■ Passage provided
________________________________________

Livestrong Foundation
- Founded: 1997
- Founder: Lance Armstrong
- Focus: Cancer-related
- Location: Austin, Texas;
- Region served: United States
- Key people: Suzanne Stone (President)
- Website: livestrong.org

= Livestrong Foundation =

Supports people affected by cancer

The Livestrong Foundation is a United States nonprofit organization that provides support for people affected by cancer. The foundation, based in Austin, Texas, was established in 1997 by cancer survivor and former professional road racing cyclist Lance Armstrong, as the Lance Armstrong Foundation. The Livestrong brand was launched by the foundation in 2003. Armstrong resigned from the foundation in 2012 after his admission of doping, leading to the rebranding of the entire organization as Livestrong Foundation.

________________________________________

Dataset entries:
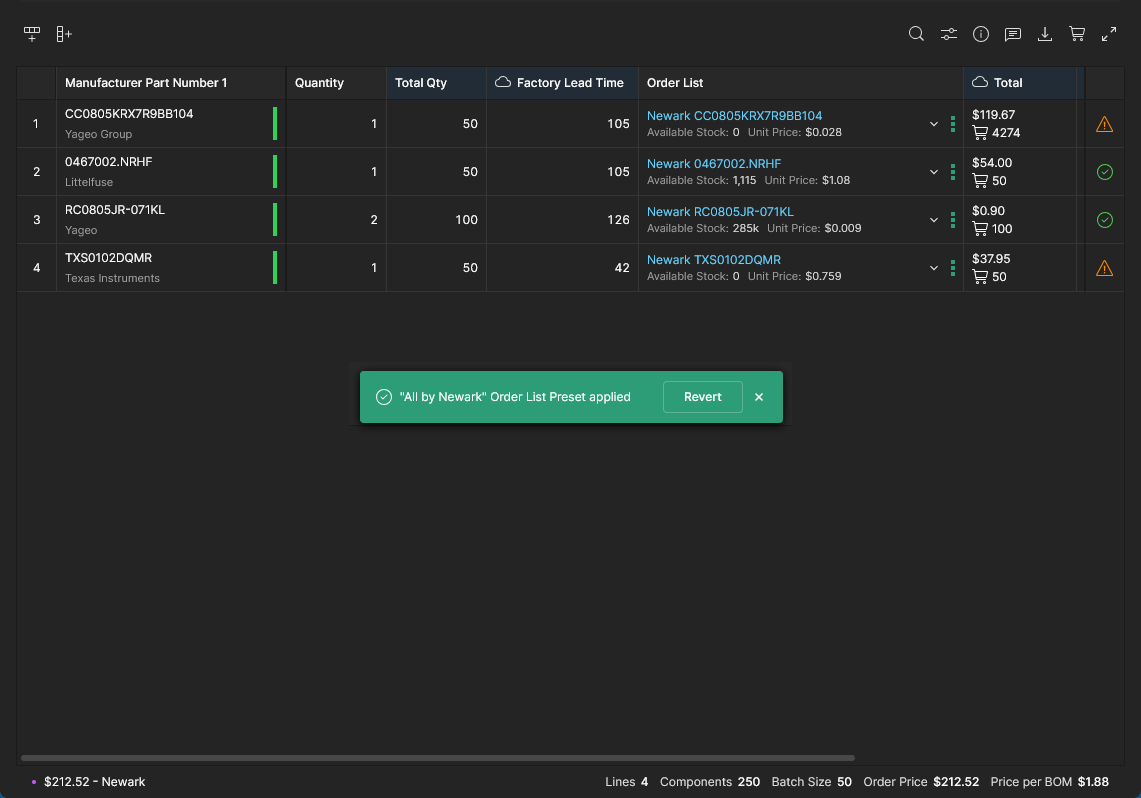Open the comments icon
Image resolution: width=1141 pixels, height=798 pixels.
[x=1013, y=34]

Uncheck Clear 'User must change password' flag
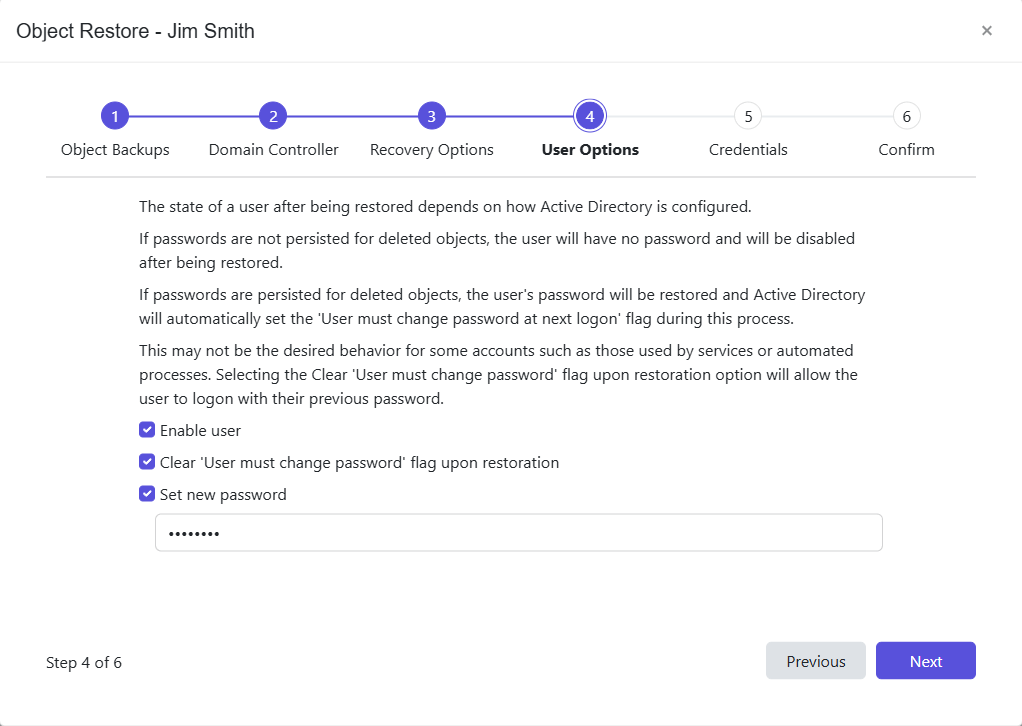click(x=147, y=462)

________________________________________

■ Brief
Write the next part of the Livestrong Foundation article, beginning right after its final sentence.

■ Expected answer
Among its activities, the foundation lobbies governmental agencies, conducts research on cancer survivors, and funds a number of smaller non-profit organizations. The cornerstone of the foundation's work was the providing of free, direct, personalized support services for people navigating the physical, practical, emotional and financial challenges of having cancer. In this effort, the foundation aimed to make the cancer care system more patient-focused. As of 2020, the foundation has shifted its focus away from "direct services", and has positioned itself as a backer of companies involved in improving patient care.

==History==
The foundation states that its mission is "to improve the lives of cancer survivors and those affected by cancer." The foundation implements its mission through direct services, community programs and systemic change. As early as 1999, the foundation began focusing on the field of cancer survivorship, specifically the practical, psycho-social needs of cancer patients and those affected by cancer. In 2000, the foundation funded cancer survivorship programs at Children's Medical Center in Ft. Worth, TX and the University of Pennsylvania in Philadelphia, PA.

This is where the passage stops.